Illuminati Conspiracy Archive

The Other Secret Jews

A new book explores the rich history of Turkey’s Dönme, Sephardic Jews who converted to Islam in the 1600s

Adam Kirsch - Jan 12, 2010

[...] a small group of Sephardic Jews, many of them descended from conversos, did not think that Zevi’s apostasy invalidated his mission. On the contrary, they decided to follow him by converting to Islam themselves, while continuing to believe in their messiah and follow his commandments. This group, totaling about 300 families, became known in Turkish as Dönme, “converts,” though they referred to themselves in Hebrew as Ma’aminim, “believers.” By the 1680s, the Dönme had congregated in Salonika, the cosmopolitan and majority-Jewish city in Ottoman Greece. For the next 250 years, they would lead an independent communal life—intermarrying, doing business together, maintaining their own shrines, and handing down their secret traditions.

In The Dönme: Jewish Converts, Muslim Revolutionaries, and Secular Turks, Marc David Baer has produced the first scholarly study of this group. That it is a scholarly work, limited in its scope and sticking closely to written archives, is something that Baer insists on, and with good reason. For while the Spanish conversos are now seen as an interesting historical phenomenon, and it is even rather fashionable to claim converso ancestry, Turkey is still a part of the world where the anti-Semitic imagination runs wild.

And because the Dönme played an outsize role at key moments in modern Turkish history, the myth of their secret Jewish power has itself become powerful. As Baer writes in his introduction, there have recently been bestselling books in Turkey claiming that everyone from the current prime minister, the religious Muslim Recep Tayyip Erdogan, to Mustafa Kemal Ataturk, the revered founder of modern secular Turkey, are secretly Jewish. “Ghost Jews haunt the Turkish popular imagination,” as Baer puts it.

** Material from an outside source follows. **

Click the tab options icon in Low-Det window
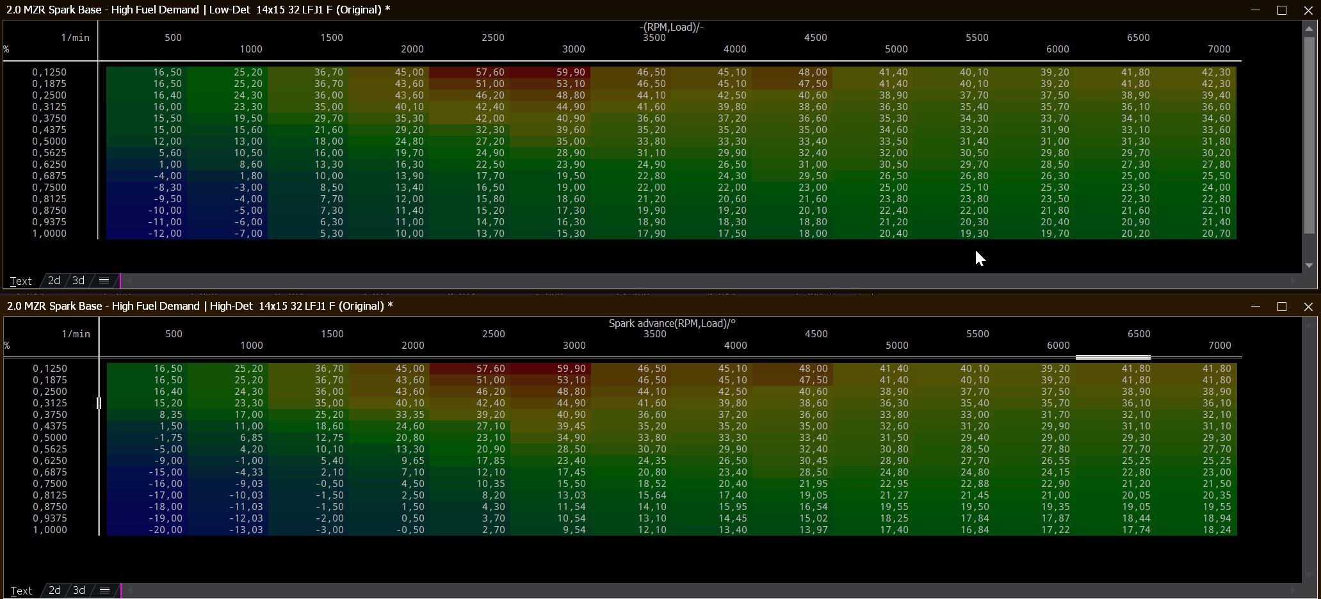Image resolution: width=1321 pixels, height=599 pixels. click(104, 280)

This makes it a delicate matter to write about the Dönme. In fact, Baer says, most of the descendants of Dönme whom he interviewed for the book asked him not to use their names. “Although many believe conspiracy theories about the Dönme,” Baer writes, “very few know the real character and history of the group.” His book, perhaps deliberately, will not raise the profile of the Dönme very much. Not only is it an academic book, published by Stanford University Press, but Baer says very little about the origin of the Dönme, or about their religious beliefs and practices—matters that many Jewish readers would be curious about.